Nous discutons autour d’un verre dans un bar parisien. Leïla avoue qu’elle souhaite faire partie d’un tel équipage. Patrice dit qu’elle doit commencer par apprendre à « voiler ».
«Vouloir vraiment ce que l’on désire », notre échange tourne autour de cette notion, et nous voulons naviguer.
Tandis que je leurs raconte cette épisode, mes amis et voisins de Laboule, Brigitte et Alain, skippers, proposent une initiation en voilier fin octobre. Sans réfléchir à deux fois, nous nous équipons contre le froid, la pluie, le pire…
Et c’est parti !
Une petite voix raconte… Ce n’est pas Leïla :
Tu parles d’une ballade ou d’une galère ? Etre embarqué dans cette histoire, à cette époque de l’année, c’est vent à tout casser et mer agitée dans tous les sens. C’est une virée dans un monde inconnu et sans doute hostile.
Un sac de toile immense avec à l’intérieur un tissu bourré comme mis au rebut, c’était douillet et confortable comme un nid. C’était passer l’hiver au chaud, c’était assuré. Coté bouffe, c’était du plastique cette toile colorée mais je pensais bien apporter un vrai garde manger au milieu de tout ces replis de toile chaude et sèche.

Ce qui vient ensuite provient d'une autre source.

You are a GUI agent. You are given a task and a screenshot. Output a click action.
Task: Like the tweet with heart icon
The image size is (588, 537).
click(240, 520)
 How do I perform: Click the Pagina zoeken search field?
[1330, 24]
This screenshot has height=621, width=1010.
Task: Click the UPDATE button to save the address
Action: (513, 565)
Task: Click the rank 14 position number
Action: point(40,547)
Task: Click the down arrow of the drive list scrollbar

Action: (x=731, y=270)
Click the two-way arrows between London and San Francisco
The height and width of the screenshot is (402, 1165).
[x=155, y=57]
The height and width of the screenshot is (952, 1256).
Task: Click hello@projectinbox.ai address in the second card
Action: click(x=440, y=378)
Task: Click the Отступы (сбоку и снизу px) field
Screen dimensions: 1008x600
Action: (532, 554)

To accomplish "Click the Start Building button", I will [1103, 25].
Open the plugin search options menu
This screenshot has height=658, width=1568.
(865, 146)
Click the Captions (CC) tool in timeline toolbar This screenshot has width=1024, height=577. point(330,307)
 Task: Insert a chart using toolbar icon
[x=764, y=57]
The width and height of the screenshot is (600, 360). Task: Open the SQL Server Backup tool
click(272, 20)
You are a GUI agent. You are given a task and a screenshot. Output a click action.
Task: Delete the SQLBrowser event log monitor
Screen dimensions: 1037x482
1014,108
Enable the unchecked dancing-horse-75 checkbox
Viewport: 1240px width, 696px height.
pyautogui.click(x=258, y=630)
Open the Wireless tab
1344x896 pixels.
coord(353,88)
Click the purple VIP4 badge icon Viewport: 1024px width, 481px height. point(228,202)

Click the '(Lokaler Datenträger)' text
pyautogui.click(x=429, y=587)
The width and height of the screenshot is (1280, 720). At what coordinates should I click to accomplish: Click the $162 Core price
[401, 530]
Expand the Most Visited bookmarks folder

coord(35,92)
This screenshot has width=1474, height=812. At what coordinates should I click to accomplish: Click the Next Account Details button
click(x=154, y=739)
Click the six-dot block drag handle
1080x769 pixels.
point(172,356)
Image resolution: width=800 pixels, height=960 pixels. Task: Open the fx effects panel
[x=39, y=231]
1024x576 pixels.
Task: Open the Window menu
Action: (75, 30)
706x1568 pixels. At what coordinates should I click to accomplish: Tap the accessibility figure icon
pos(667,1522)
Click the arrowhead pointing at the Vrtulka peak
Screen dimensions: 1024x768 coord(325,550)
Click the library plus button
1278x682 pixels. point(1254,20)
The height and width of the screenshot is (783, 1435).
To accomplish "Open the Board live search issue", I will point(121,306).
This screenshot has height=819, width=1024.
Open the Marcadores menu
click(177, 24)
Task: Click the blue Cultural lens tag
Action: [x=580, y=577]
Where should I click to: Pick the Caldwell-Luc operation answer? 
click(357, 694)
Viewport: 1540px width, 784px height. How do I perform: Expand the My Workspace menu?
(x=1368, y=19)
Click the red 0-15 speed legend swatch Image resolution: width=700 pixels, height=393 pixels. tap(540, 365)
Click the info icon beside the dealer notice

Et puis un beau matin, patatras, branle-bas de combat. Je suis malmenée, emportée aux aurores, ensevelie sans ménagement à l’arrière d’une voiture archi bourrée, écrasée avec un tas d’objets divers. Congestionnée par un capharnaüm, un déferlement de sacs, je suis bloquée entre la portière et des cannes à pêche. J’attends le pire dans mon sac à voile, un nom bizarre, un spinnaker.
Transbordement avec étape caddy de supermarché, on arrive jusqu'au sol instable, le «voilier» ! J’entends l’eau juste de l ‘autre coté. Les sacs s’entassent à fond de cale. Ouf, un recoin abrité du vacarme.
Une foule de voix jeunes, des étudiants en goguette, prépare une armada de voiliers luxueux où l’alcool coule à flot. C’est les vacances de la rentrée et la fête aux bizuts.
Je préfère mon esquif au calme relatif. Mes accompagnateurs sont quatre. Ils sandwichent plus tranquillement et les reliefs du repas me calent provisoirement. Personne ne m’a remarquée. Je m’installe une cachette sans chicoter.
On est en pleine mer et j’en mène pas large. Pourtant tout le monde semble à l’aise. Il faut dire que le temps aide, tout est calme. Les mouvements sont doux et bientôt le bruit de moteur s’arrête. Le bateau glisse sereinement vers notre destinée. Nous sommes là pour le meilleur ou pour le pire !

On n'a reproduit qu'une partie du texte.